* Begin EXCERPTED DATA *

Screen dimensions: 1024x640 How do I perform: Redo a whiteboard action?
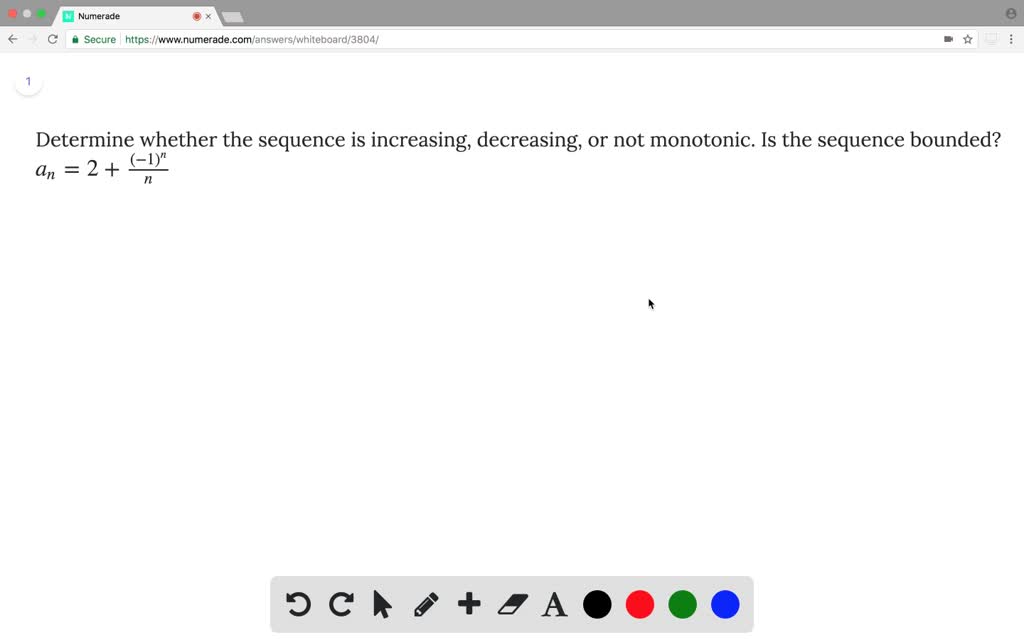[x=341, y=604]
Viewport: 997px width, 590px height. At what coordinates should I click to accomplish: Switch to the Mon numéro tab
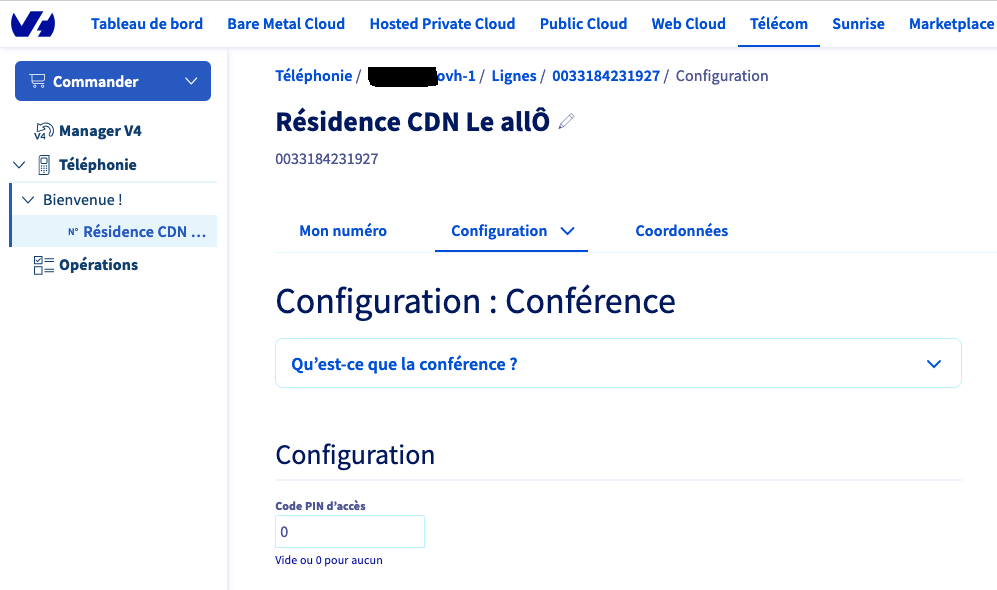(x=343, y=231)

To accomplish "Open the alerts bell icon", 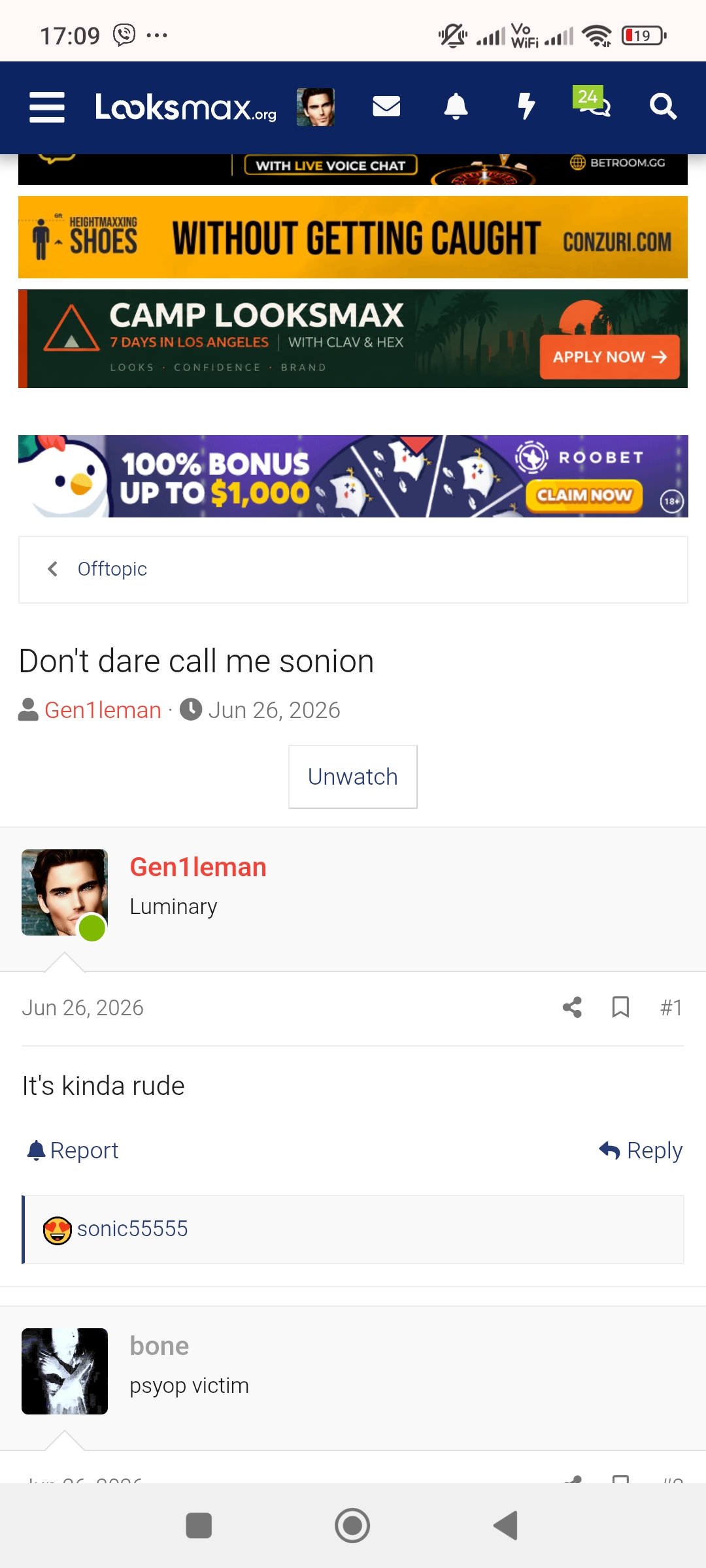I will (456, 106).
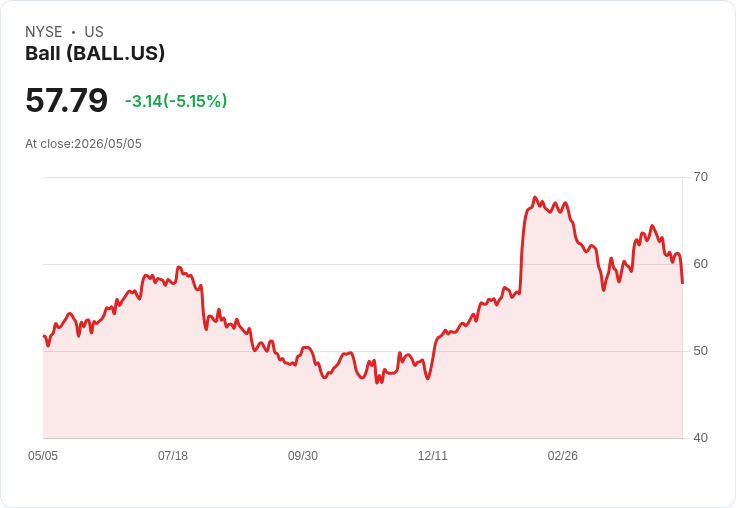Viewport: 736px width, 508px height.
Task: Click the highest peak of the price line
Action: pyautogui.click(x=535, y=198)
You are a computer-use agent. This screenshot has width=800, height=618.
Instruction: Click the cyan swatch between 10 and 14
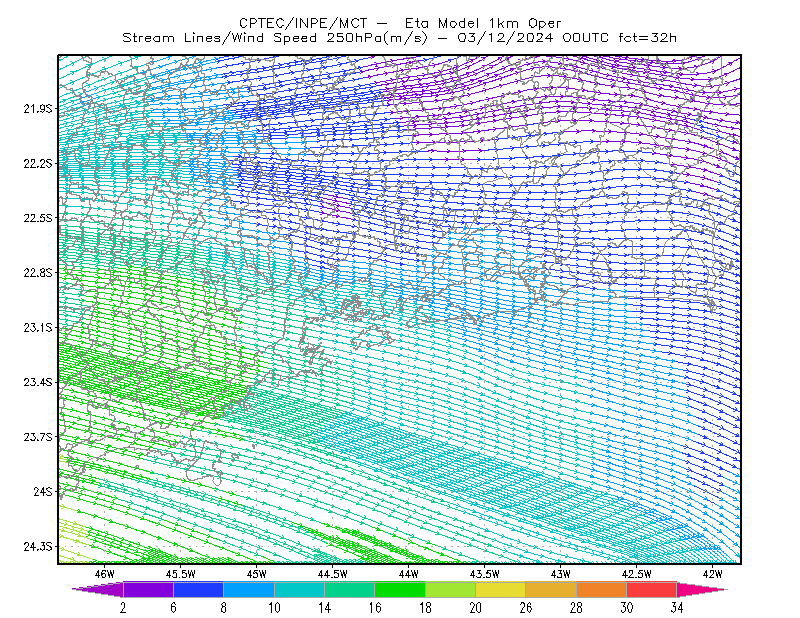299,589
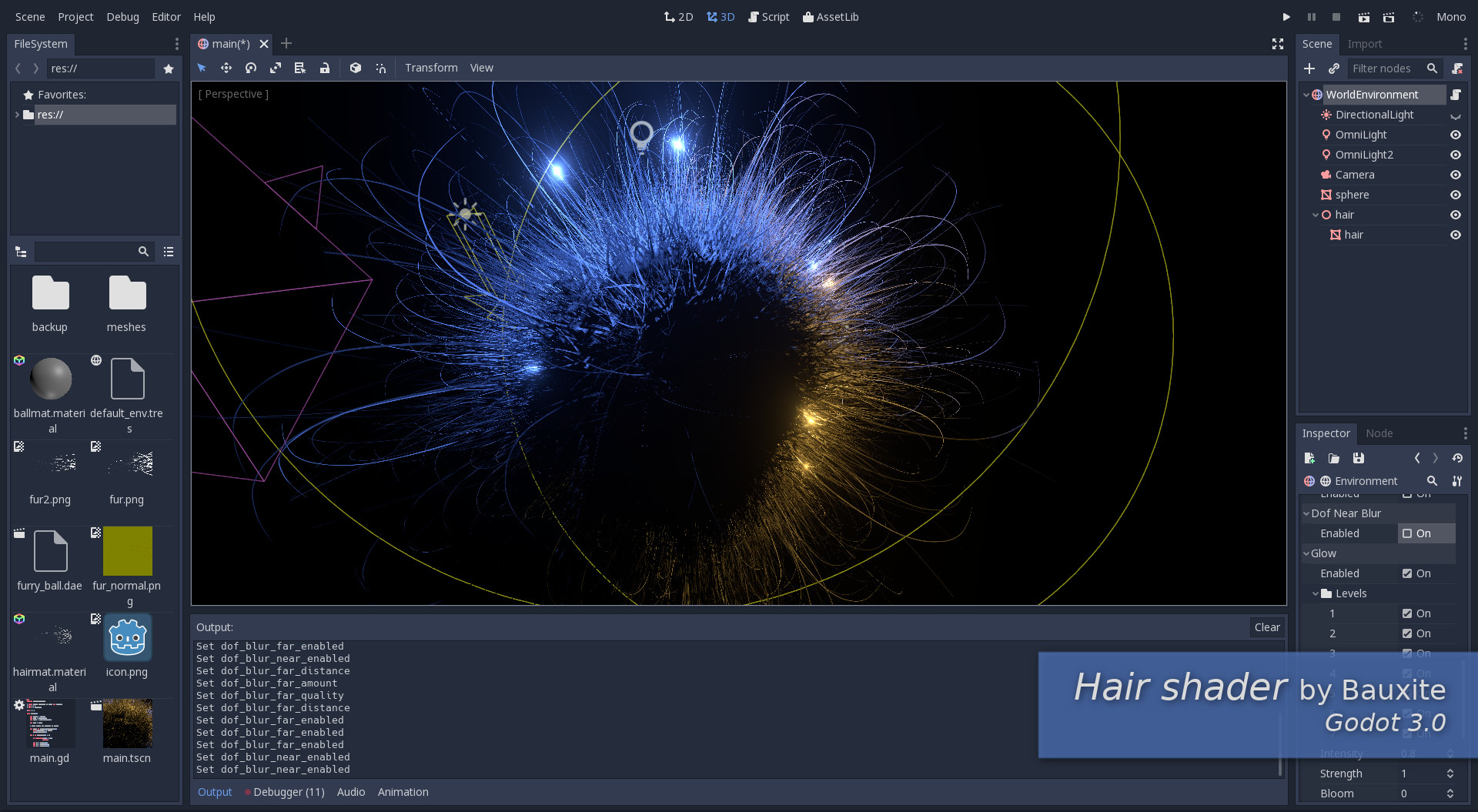The height and width of the screenshot is (812, 1478).
Task: Open the AssetLib browser
Action: click(x=831, y=16)
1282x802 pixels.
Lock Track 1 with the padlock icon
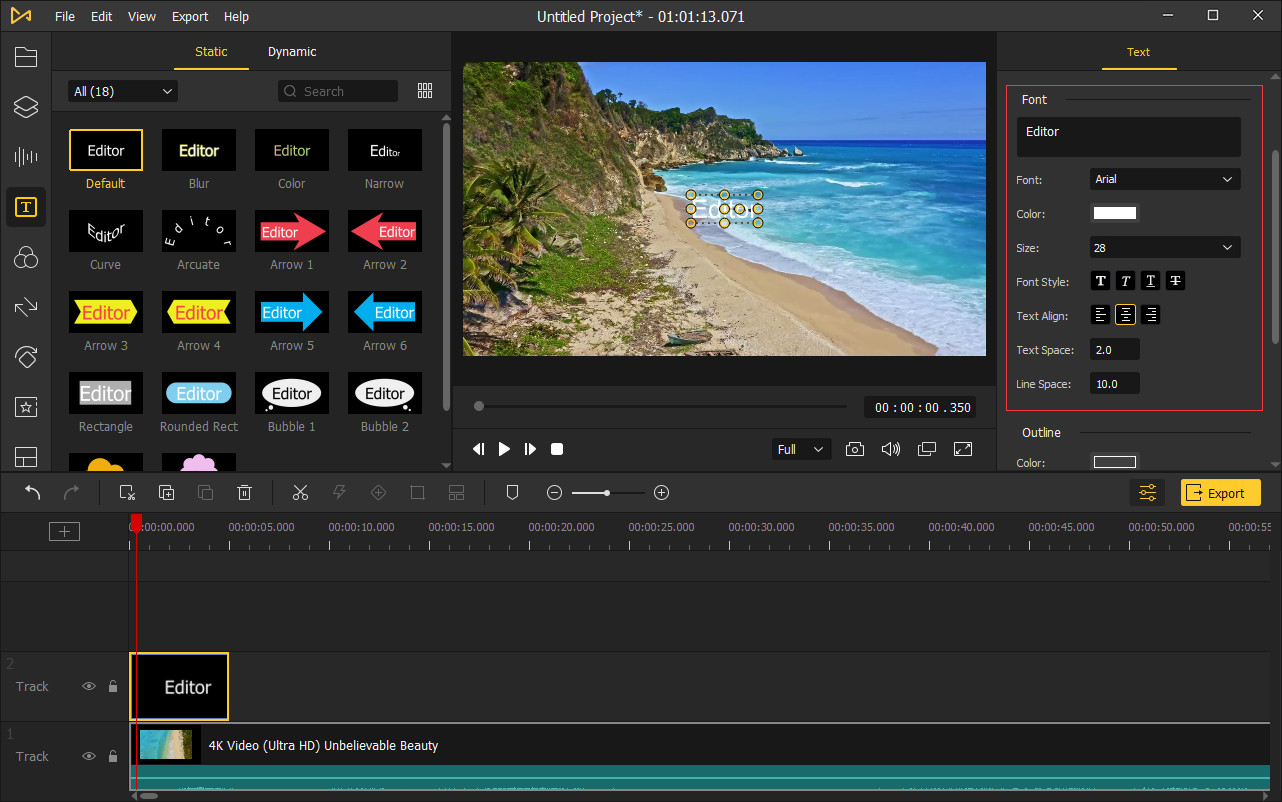pyautogui.click(x=112, y=756)
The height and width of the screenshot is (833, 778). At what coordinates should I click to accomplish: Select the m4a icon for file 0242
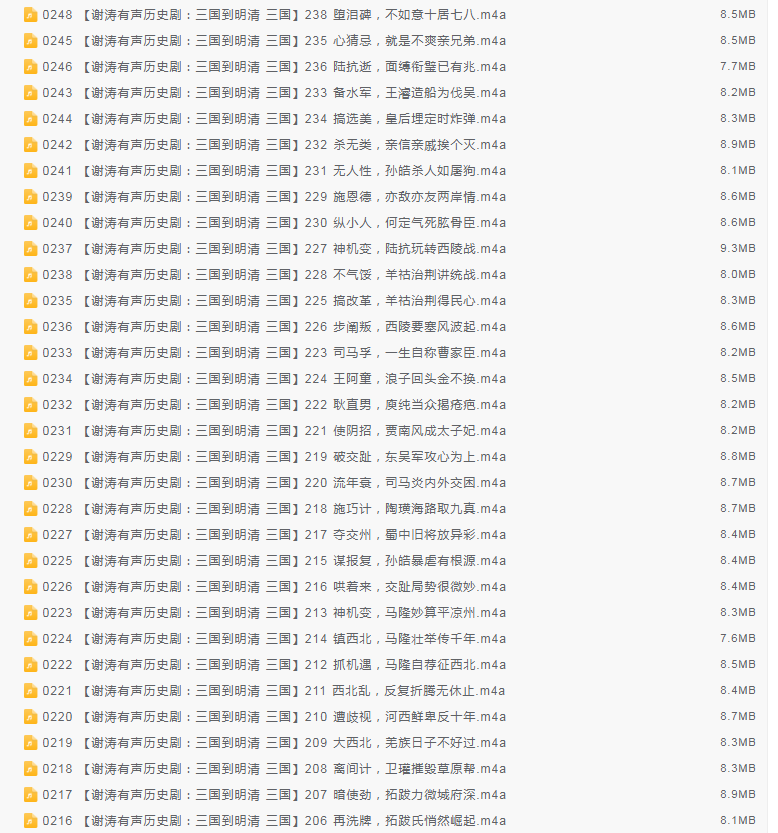(x=30, y=145)
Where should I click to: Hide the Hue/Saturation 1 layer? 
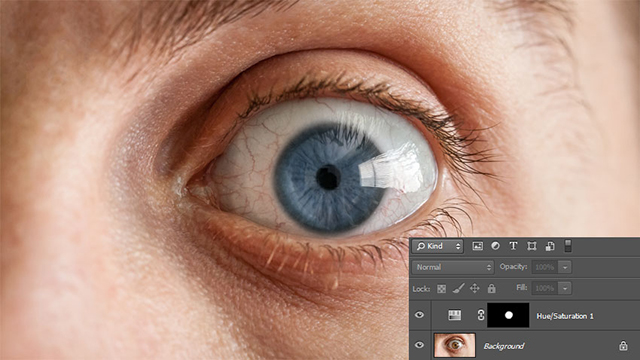[x=419, y=315]
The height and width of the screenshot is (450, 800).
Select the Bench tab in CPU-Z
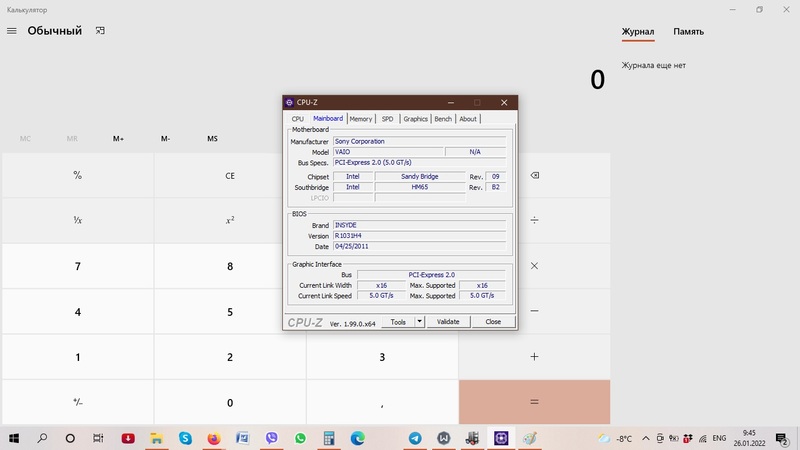coord(442,119)
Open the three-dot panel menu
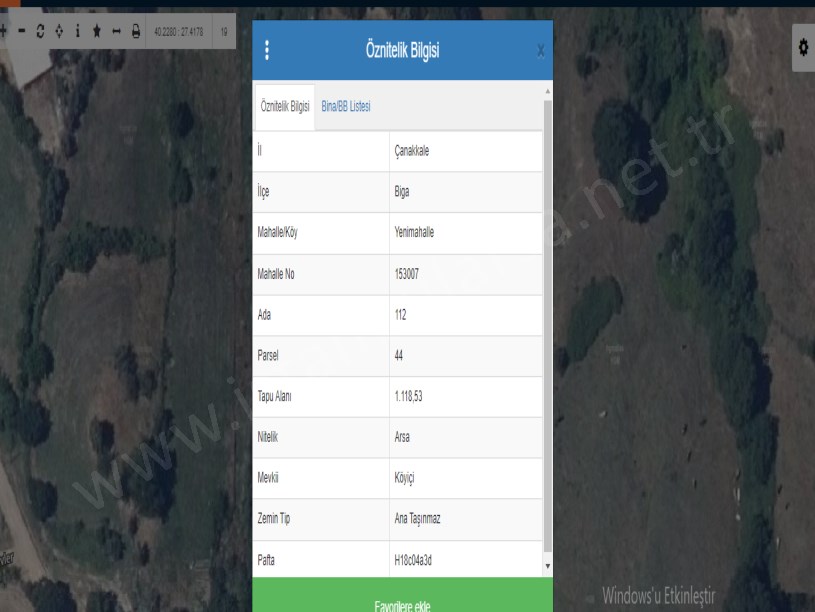Viewport: 815px width, 612px height. pos(267,50)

* End EXCERPTED DATA *

> [REQUIREMENT]: Please recast the listing as a numbered list, beginning at the line that contains "The height and width of the screenshot is (450, 800)." and stopping after the last line of the listing. Skip any blank lines and leave the pictures out.

> [WRITTEN RESPONSE]:
1. The height and width of the screenshot is (450, 800).
2. Select the Bench tab in CPU-Z
3. coord(442,119)
4. Open the three-dot panel menu
5. Viewport: 815px width, 612px height. pos(267,50)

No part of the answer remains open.